I might have got lost somewhere in the hon. Lady’s amendments, but I understand the separation that she seeks to achieve through them. I might have missed something, but having read her amendments, I do not think that they would remove the National Statistician from the board. If I am right about that, and her amendments would leave the National Statistician on the board, is that not a contradiction in her argument? I do not think that she has tabled an amendment to remove the National Statistician from the board; why is that?

I did not table such an amendment. To be honest, I puzzled over the issue in Committee, but on balance I think that there is an argument for keeping the National Statistician on the board. I acknowledge that if one took a purist approach, perhaps one would want complete separation, and that would involve taking the National Statistician off the board. I concluded that if I were to propose such a complete and radical rewriting of the Bill, it would not get anywhere, so with compromise in mind, I tried to target the functions that cause the most problems, but I acknowledge that that is not an ideal approach.

I heard my hon. Friend’s explanation of her thinking. Does she think that there is a qualitative difference between the National Statistician being a member of the board, and her being its chief executive, which, I understand, is what the Government propose?

Yes, certainly. My amendments reflect my particular concerns about clause 29, which makes the National Statistician chief executive of the board. The clause makes explicit her executive role in relation to the board’s activities, and I think that that is the issue of greater concern. That is why I tabled an amendment to address that point, but did not go as far as tabling an amendment to take the National Statistician off the board altogether.

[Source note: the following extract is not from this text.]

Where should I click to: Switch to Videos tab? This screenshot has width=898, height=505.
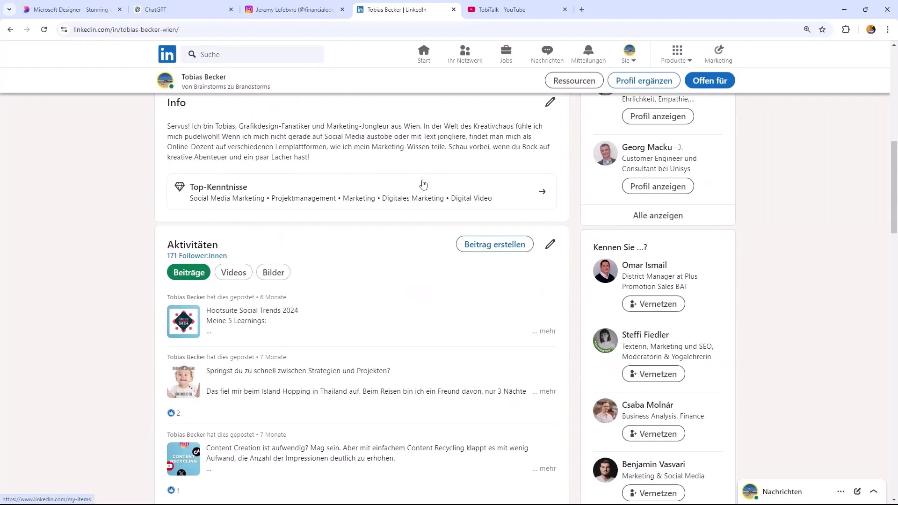(234, 273)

I shall now turn to the second of the three points to which I referred at the start of my remarks. It relates to new clause 3(1)(b) and (c), and the Liberal Democrats’ amendment No. 39. The Opposition believe that it is crucial that the National Statistician is given the explicit remit of co-ordinating the Government’s statistical system. The plea for co-ordination has been made strongly by a number of groups, including the Royal Statistical Society and the statistics users forum. The decentralised system has a number of important strengths, but it comes with in-built disadvantages, too. In cases in which critically important statistics are produced by different Departments, there is a self-evident risk of inconsistency, duplication and inefficiency. In the 1990s, for example, I am told that it took an enormous effort to get the neighbourhood statistics project off the ground because it pulled in data from so many Government sources.

The new clause provides a strong co-ordinating role for the National Statistician, which would help to minimise inefficiency and duplication. It would provide momentum and political drive for co-ordinated projects such as neighbourhood statistics, and it could provide critical direction and coherence for the diverse work of the Government’s statistical systems.

We believe that that co-ordinating role should extend to the promotion of the consistency of statistics across the UK. Concern about the fragmentation of data has been expressed by many organisations, including the Society of Business Economists. The problem did not start with devolution, but devolution has certainly heightened concerns about the inconsistency of statistical data across the UK. There is an increasing pull from devolved assemblies to fragment statistics, but there is an insufficient counter-balancing pull from the centre to promote consistency, which led to serious problems in the 2001 census, according to John Pullinger, who was heavily involved in that census and is now chief of the Royal Statistical Society national statistics working party. According to the statistics editor of the Financial Times, Simon Briscoe, the census left the Office for National Statistics enfeebled by the pressure to fragment data across the UK. The RSS told the Treasury Select Committee that the problem was serious and worsening.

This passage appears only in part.